3 Year ARM vs 5 Year Arm
I am purchasing my first building bigger than a 4 family but I think this should be thought about for any purchase using a commercial loan. This will be my third investment property. I am trying to decide if I should go with the shorter loan with lower rate or a longer term with a higher rater that cant go up as quickly. I know we have been in a very weird (in all aspects of life) time lately but generally, interest rates have been pretty low for the few years I have been doing this so its tough for me to think that they are going to sky rocket in the future. That being said I cant predict the future so absolutely they could.
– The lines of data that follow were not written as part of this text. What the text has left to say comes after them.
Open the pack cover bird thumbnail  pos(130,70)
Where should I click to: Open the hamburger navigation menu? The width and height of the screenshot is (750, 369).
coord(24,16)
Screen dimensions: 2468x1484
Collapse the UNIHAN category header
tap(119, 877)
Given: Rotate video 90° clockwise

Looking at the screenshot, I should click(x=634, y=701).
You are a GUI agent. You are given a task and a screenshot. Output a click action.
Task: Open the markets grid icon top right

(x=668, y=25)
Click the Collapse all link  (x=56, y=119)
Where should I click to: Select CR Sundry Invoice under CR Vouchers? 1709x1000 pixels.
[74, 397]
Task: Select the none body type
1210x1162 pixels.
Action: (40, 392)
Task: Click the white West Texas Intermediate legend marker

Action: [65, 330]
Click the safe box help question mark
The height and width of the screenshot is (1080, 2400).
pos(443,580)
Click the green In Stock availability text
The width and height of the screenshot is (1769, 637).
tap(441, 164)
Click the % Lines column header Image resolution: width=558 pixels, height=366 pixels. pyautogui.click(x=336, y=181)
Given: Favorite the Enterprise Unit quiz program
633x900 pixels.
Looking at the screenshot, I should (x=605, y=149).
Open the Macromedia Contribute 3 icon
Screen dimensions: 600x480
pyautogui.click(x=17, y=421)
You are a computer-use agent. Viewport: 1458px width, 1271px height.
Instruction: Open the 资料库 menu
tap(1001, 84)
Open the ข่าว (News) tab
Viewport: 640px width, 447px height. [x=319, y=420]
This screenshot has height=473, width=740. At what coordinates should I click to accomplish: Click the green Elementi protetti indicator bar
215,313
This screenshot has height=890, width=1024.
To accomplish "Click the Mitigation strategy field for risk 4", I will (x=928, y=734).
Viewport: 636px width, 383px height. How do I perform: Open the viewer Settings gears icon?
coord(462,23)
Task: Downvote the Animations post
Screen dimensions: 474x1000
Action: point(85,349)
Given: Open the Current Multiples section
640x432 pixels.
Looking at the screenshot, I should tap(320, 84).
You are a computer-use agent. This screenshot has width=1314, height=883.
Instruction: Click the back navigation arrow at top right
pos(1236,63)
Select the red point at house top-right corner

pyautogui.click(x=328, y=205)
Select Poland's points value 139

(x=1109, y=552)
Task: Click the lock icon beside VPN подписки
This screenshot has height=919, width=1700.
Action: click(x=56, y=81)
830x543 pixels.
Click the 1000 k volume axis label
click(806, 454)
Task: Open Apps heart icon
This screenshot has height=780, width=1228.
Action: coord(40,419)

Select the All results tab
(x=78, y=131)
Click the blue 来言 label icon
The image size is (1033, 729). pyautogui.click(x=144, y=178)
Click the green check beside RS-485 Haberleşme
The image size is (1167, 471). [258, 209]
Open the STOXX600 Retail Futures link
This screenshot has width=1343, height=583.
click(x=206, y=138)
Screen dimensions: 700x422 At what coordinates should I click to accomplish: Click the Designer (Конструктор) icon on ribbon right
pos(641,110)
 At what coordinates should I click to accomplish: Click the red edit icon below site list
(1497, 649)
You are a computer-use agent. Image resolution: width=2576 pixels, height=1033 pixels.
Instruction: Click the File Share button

For those who love information.
12 unit Building
490k Purchase price
Loan 392K
3 year ARM @ 4.75% = $2,235 / month
5 year ARM @ 5.25% = $2,349 / month
The 3 year obviously has an advantage of $115 saved a month that I could use to help bulk of savings for any unforeseen event. The other aspect I like is the fact that I can refi sooner and save an additional (roughly) $175 ($2,058 / month) a month if rates stayed the same. If rates jumped up to 5.5% my payments would end up around $2,220 a month which would be pretty much the same.
If I chose the 5 year that would force me to wait an extra two years before refinancing but would drop my payments to $1,950 at 4.75% or about $2,130 if rates went up to 5.5%.
It seems like the 3 year is the way to go but not being able to control where rates go in 3 years makes my mind race.
Would love to hear everyones thoughts and how they weigh their options!
Thanks
Most Popular Reply

@Erik McKenna is this an ARM or a commercial loan with 20 year amortization and 3 or 5 year term? There is a difference. An ARM does not require you to refinance. The rate just adjusts after the fixed term. Many ARM loans have ceilings on how fast or how high the rate can go, which is the important detail. If this is a commercial loan with 3 or 5 year term, you will be required to refinance at the end of that time. Assuming it is a commercial loan, go for the 5 year term to buy yourself more time. Three years is just too soon and if you get caught at a bad time it could even be difficult to refinance. Also keep in mind there are loan closing costs for refinancing which is several thousand dollars generally, so the $2736 you saved will all go to closing costs. Five years offers more time for the property to appreciate.
Also remember that regardless of loan type, you can always refinance at any time. It is just a matter of if the closing costs and terms make sense. I just refinanced a property that had 29 years left on a 30 year term.